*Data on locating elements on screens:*
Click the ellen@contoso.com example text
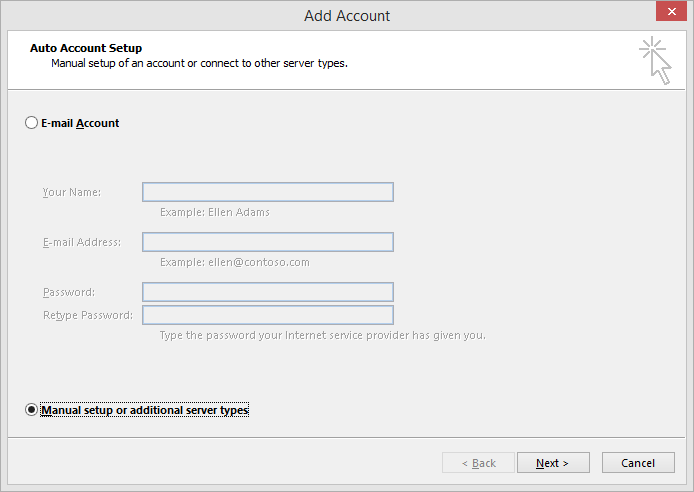Image resolution: width=694 pixels, height=492 pixels. [259, 262]
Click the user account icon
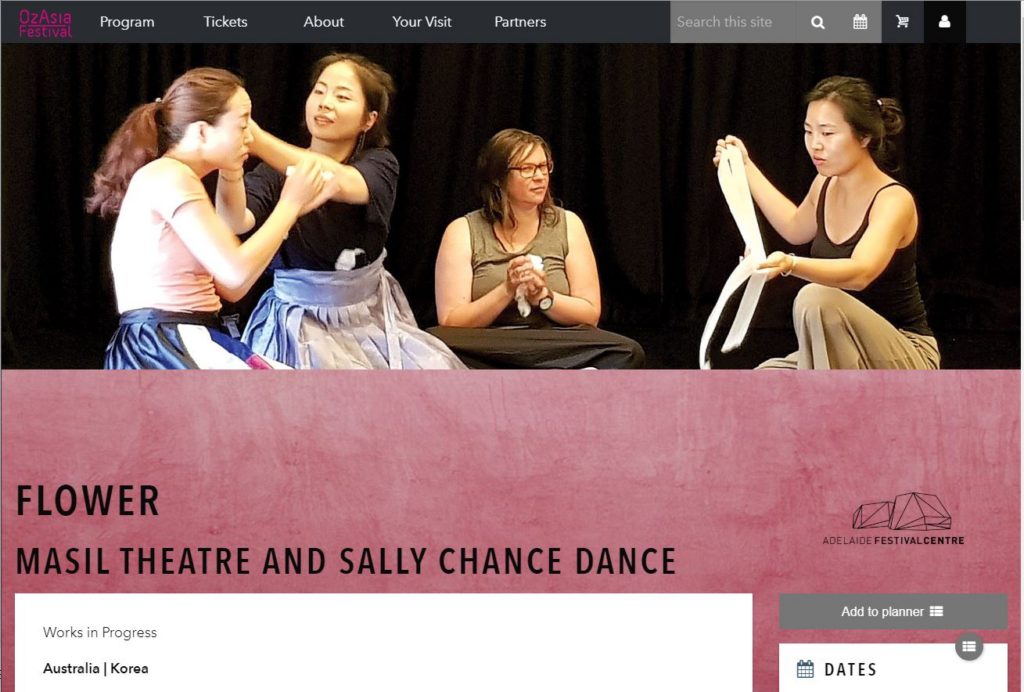The height and width of the screenshot is (692, 1024). pos(944,22)
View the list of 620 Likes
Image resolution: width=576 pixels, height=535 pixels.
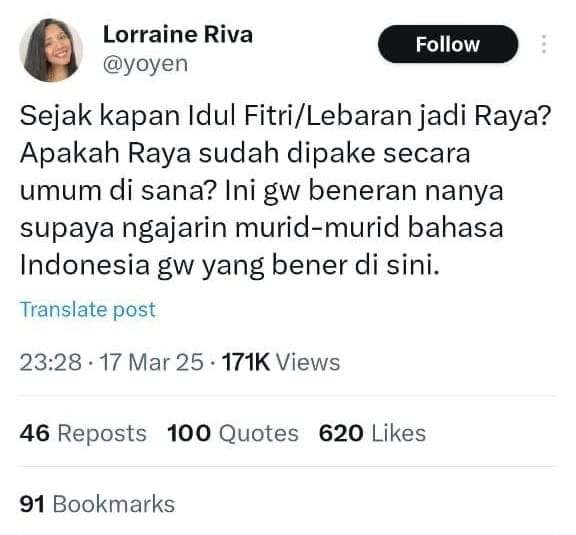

*Short task:*
Put the data above into a numbered list, skipping any blank lines. Leave the pictures out of your answer.

*Solution to this problem:*
1. Click the ellen@contoso.com example text
2. Image resolution: width=694 pixels, height=492 pixels. [259, 262]
3. Click the user account icon
4. The height and width of the screenshot is (692, 1024). pos(944,22)
5. View the list of 620 Likes
6. Image resolution: width=576 pixels, height=535 pixels.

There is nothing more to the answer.